INSTRUCTIONS TO FOLLOW – Locate each line in the rows below that contains the string "will", and copy those lines out. Matching is case-sensitive.

DATA PROVIDED –
--- START ---

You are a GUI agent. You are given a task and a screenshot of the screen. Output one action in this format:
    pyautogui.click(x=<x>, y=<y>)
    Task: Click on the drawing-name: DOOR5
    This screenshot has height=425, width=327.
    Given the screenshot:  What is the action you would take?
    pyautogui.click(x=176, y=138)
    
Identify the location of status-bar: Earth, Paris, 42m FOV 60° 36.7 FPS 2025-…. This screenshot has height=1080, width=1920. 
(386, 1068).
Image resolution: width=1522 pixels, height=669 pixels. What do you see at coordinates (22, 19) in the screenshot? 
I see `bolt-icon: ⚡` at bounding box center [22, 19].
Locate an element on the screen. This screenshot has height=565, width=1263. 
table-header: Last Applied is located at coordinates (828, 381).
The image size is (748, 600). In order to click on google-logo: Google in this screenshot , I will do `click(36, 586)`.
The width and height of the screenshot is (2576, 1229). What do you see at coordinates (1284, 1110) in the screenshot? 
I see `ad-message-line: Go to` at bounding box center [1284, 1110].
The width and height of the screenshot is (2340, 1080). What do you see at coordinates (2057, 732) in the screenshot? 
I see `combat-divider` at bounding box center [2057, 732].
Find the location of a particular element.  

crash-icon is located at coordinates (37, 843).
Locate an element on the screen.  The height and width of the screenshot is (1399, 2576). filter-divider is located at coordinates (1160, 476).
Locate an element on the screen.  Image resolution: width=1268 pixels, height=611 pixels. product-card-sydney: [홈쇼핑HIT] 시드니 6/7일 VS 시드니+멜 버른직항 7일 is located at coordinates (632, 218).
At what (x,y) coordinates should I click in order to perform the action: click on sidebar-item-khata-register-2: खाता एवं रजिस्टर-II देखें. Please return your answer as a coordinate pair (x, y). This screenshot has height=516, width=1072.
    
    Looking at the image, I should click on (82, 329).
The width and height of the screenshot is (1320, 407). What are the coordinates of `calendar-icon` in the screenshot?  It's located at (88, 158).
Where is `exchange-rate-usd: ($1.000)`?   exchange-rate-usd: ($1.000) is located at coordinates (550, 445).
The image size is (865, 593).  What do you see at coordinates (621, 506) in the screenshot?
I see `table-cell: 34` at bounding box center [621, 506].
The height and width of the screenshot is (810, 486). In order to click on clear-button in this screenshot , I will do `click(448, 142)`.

--- END ---

WRITTEN SOLUTION –
The image size is (748, 600). In order to click on google-logo: Google in this screenshot , I will do `click(36, 586)`.
The height and width of the screenshot is (810, 486). In order to click on clear-button in this screenshot , I will do `click(448, 142)`.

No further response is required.